Foto: Reprodução/ Wikimedia Commons
Em 1967, Jocelyn Bell Burnell identificou os primeiros pulsares, estrelas de nêutrons que emitem ondas regulares, descoberta que abriu um novo campo dentro da astrofísica. Porém, em 1974, o Nobel foi concedido ao seu orientador, Anthony Hewish, e ao radioastrônomo Martin Ryle. Jocelyn foi ignorada e, décadas depois, somente em 2018, ela recebeu prêmios tardios reconhecendo sua importância.
Sonia Guimarães (1957–)

Foto: Reprodução/ Wikimedia Commons
Sonia Guimarães tornou-se a primeira mulher negra doutora em física e professora do ITA (Instituto Tecnológico de Aeronáutica) no Brasil, em uma época em que a instituição nem aceitava alunas mulheres, em 1993.

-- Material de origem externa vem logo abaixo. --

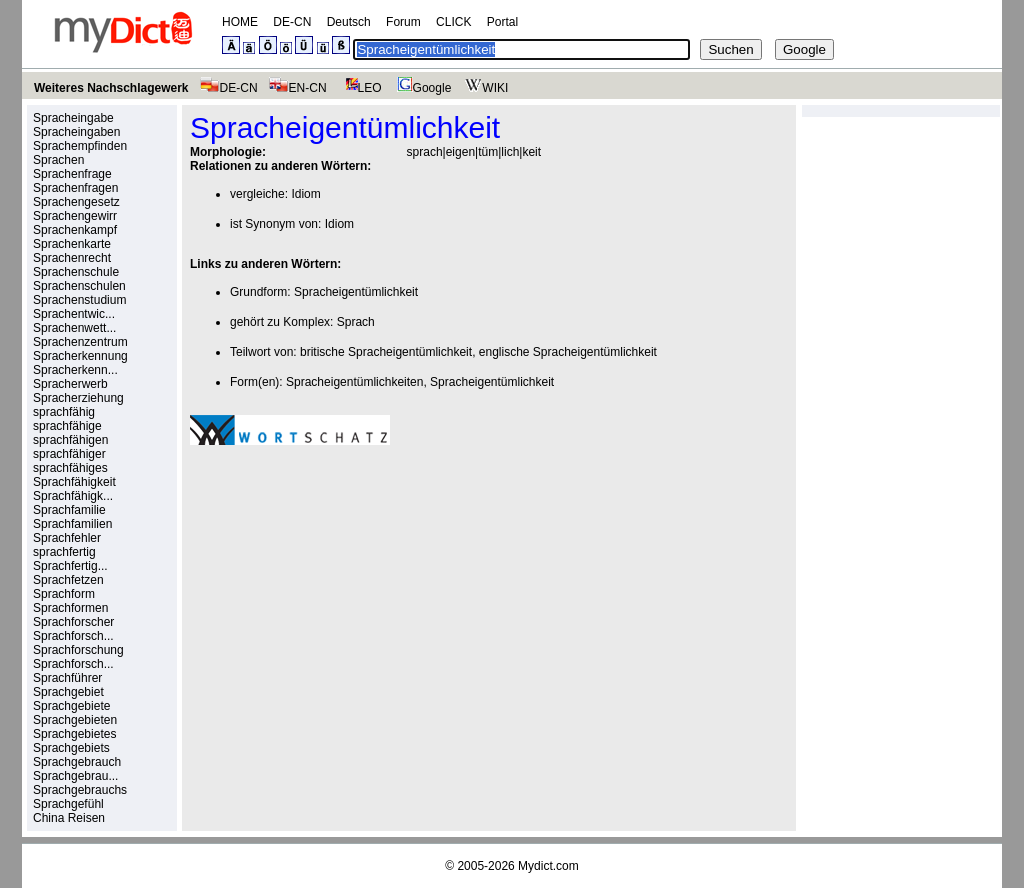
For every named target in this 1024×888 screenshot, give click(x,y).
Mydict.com (548, 866)
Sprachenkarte (72, 244)
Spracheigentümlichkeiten (354, 382)
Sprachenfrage (72, 174)
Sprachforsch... (73, 636)
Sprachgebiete (71, 706)
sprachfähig (64, 412)
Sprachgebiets (71, 748)
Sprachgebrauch (77, 762)
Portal (502, 22)
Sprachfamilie (69, 510)
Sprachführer (67, 678)
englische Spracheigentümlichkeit (568, 352)
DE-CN (292, 22)
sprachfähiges (70, 468)
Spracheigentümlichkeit (356, 292)
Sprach (356, 322)
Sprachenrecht (72, 258)
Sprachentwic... (74, 314)
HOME (240, 22)
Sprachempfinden (80, 146)
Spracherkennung (80, 356)
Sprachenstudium (79, 300)
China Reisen (69, 818)
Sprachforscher (73, 622)
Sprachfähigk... (73, 496)
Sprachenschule (76, 272)
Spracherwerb (70, 384)
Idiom (305, 194)
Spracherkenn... (75, 370)
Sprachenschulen (79, 286)
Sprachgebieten (75, 720)
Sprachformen (70, 608)
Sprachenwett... (74, 328)
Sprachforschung (78, 650)
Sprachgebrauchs (80, 790)
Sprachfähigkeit (74, 482)
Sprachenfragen (75, 188)
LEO (359, 88)
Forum (403, 22)
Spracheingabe (73, 118)
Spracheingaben (76, 132)
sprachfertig (64, 552)
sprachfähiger (69, 454)
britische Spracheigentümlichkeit (386, 352)
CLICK (453, 22)
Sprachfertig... (70, 566)
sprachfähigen (70, 440)
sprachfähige (67, 426)
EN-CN (297, 88)
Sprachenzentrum (80, 342)
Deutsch (349, 22)
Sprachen (58, 160)
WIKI (484, 88)
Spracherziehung (78, 398)
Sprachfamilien (72, 524)
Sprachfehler (67, 538)
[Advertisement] (358, 599)
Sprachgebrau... (75, 776)
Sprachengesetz (76, 202)
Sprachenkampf (75, 230)
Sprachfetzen (68, 580)
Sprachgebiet (68, 692)
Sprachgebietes (74, 734)
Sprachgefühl (68, 804)
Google (422, 88)
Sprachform (64, 594)
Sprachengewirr (75, 216)
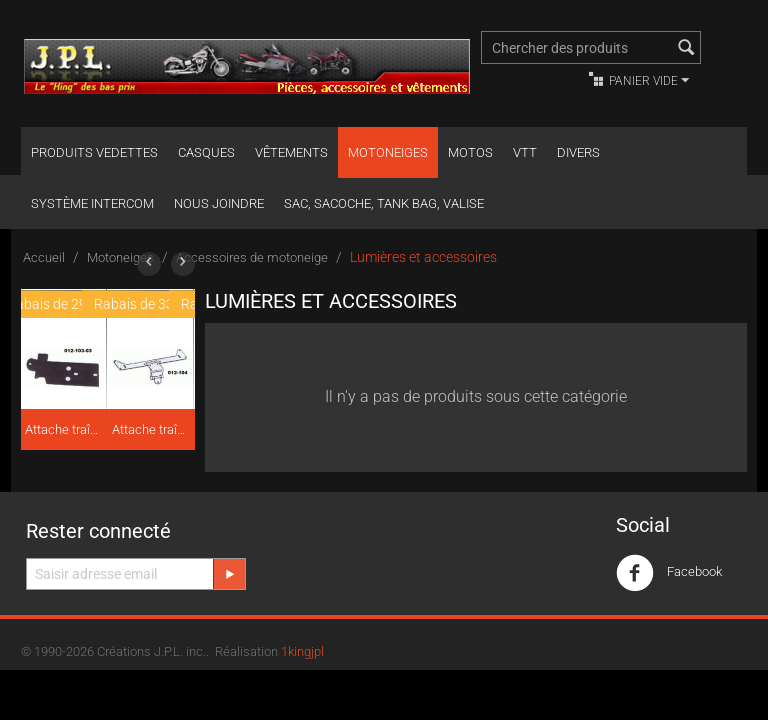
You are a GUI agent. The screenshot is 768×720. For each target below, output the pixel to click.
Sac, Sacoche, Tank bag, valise (384, 203)
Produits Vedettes (94, 152)
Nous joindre (219, 203)
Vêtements (291, 152)
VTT (525, 152)
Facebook (669, 573)
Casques (206, 152)
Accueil (44, 257)
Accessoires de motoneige (252, 257)
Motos (470, 152)
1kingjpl (302, 651)
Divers (578, 152)
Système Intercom (92, 203)
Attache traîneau (64, 429)
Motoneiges (388, 152)
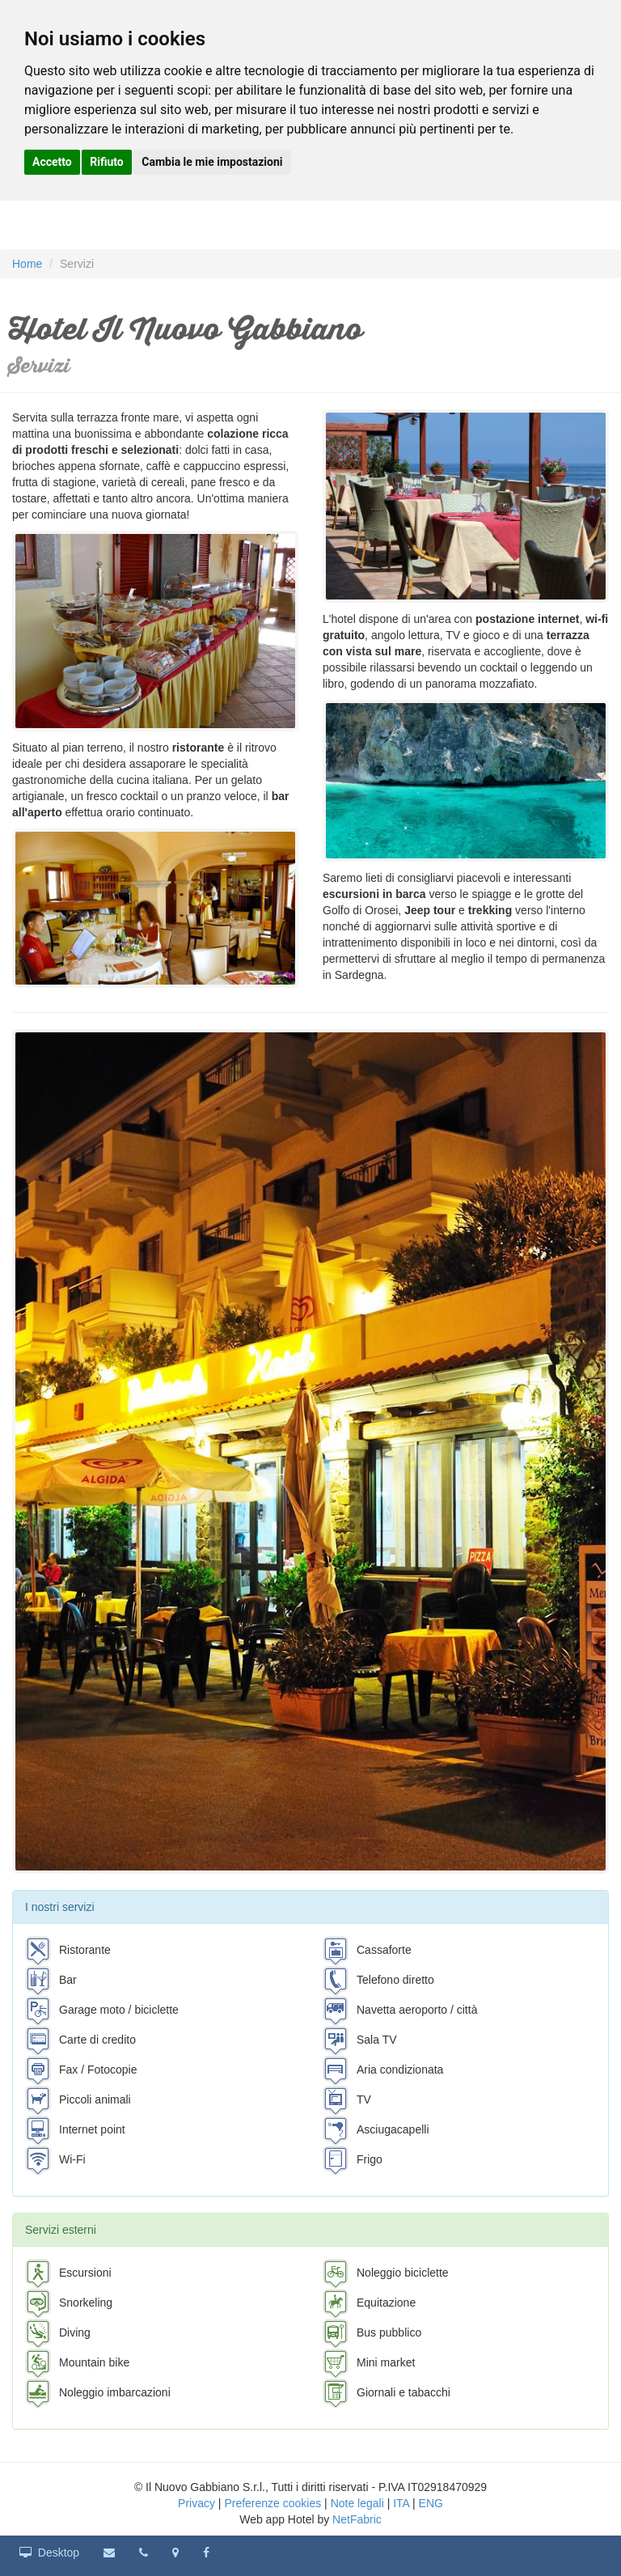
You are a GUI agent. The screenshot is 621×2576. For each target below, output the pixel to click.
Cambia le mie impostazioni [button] (212, 161)
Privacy (196, 2503)
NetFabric (357, 2519)
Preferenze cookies (272, 2503)
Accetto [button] (52, 161)
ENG (431, 2503)
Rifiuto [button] (107, 161)
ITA (401, 2503)
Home (27, 263)
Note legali (357, 2503)
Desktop (49, 2552)
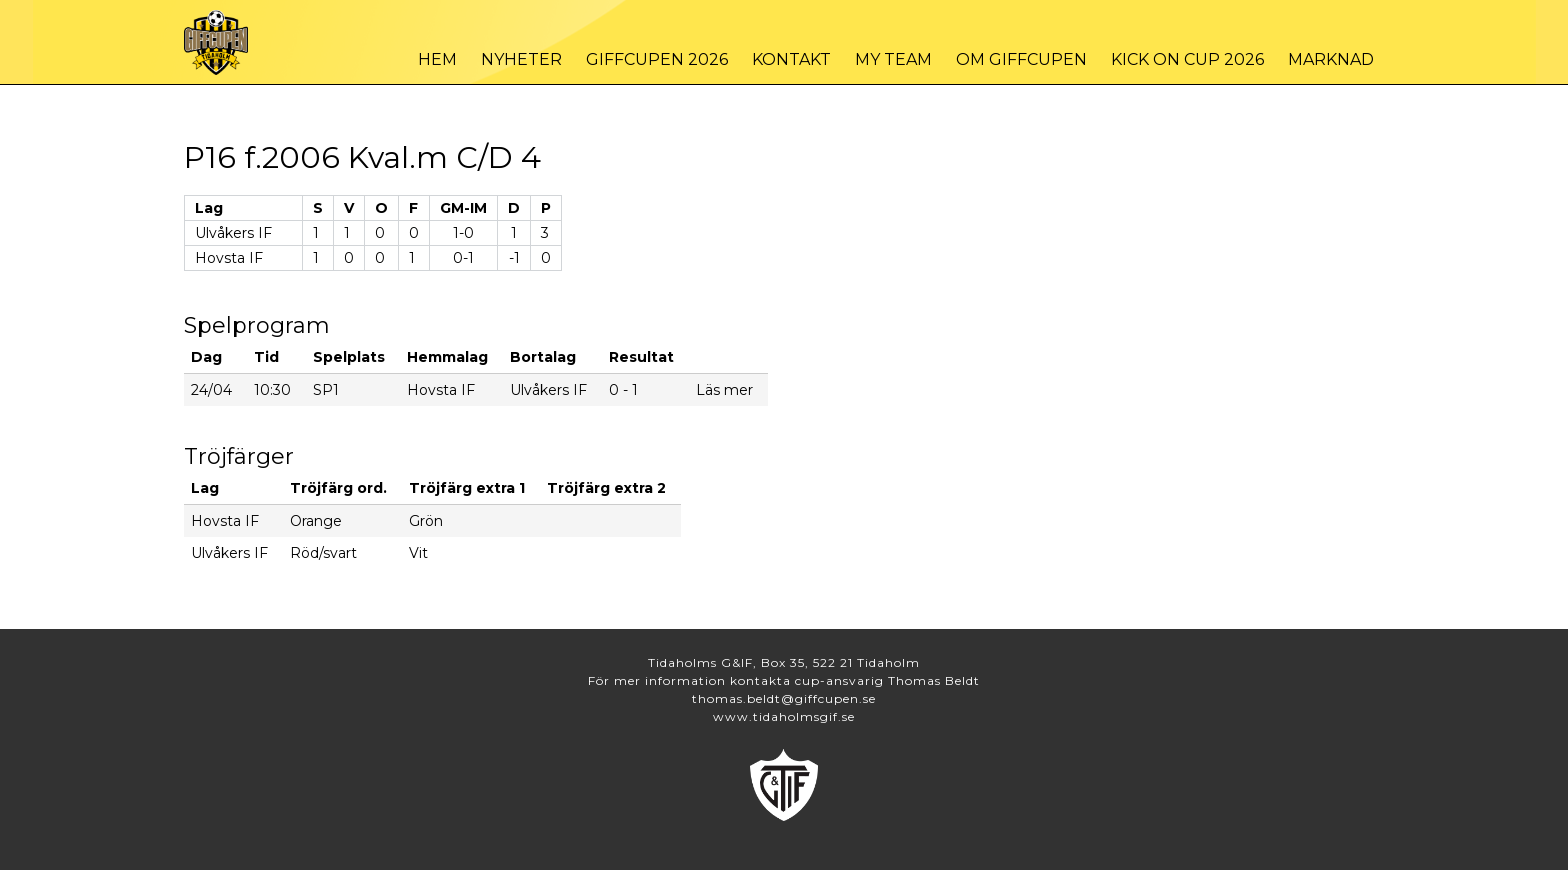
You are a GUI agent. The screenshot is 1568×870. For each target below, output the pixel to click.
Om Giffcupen (1021, 59)
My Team (893, 59)
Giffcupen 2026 (657, 59)
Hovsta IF (229, 258)
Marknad (1331, 59)
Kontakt (791, 59)
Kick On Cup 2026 (1187, 59)
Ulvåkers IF (233, 233)
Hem (437, 59)
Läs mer (724, 390)
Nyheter (521, 59)
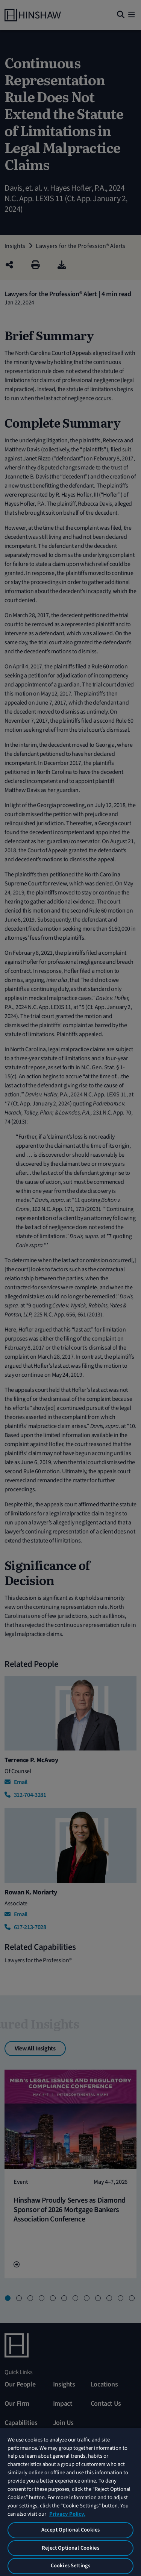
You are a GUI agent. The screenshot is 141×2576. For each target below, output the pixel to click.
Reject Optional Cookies (70, 2548)
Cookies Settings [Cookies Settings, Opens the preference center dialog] (70, 2566)
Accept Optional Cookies (70, 2530)
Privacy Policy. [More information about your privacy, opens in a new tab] (67, 2514)
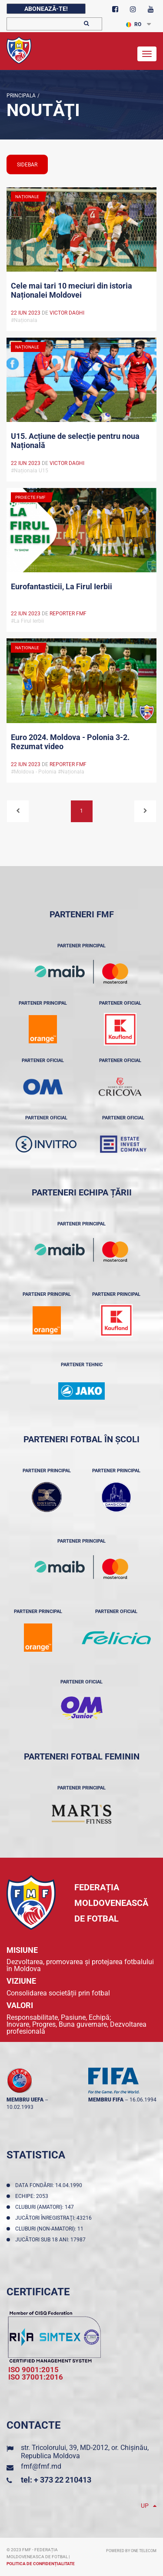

A cientista também se formou no mestrado em física aplicada na USP e continua sua atuação como ativista pela luta contra o racismo e discriminação de gênero na ciência.
Vera Rubin (1928–2016)

Foto: Reprodução/ Wikimedia Commons
Vera Rubin mediu a velocidade de rotação das galáxias e percebeu que havia muito mais massa no Universo do que aquilo que era visível, ao observar que as estrelas nas partes remotas das galáxias tinham uma velocidade orbital igual à das estrelas no centro da galáxia. Assim nasceu o conceito de “matéria escura”, um dos pilares da cosmologia moderna.
Mesmo com essa descoberta, Rubin nunca recebeu o Nobel e suas teorias só foram aceitas mais tarde após serem validadas por colegas homens.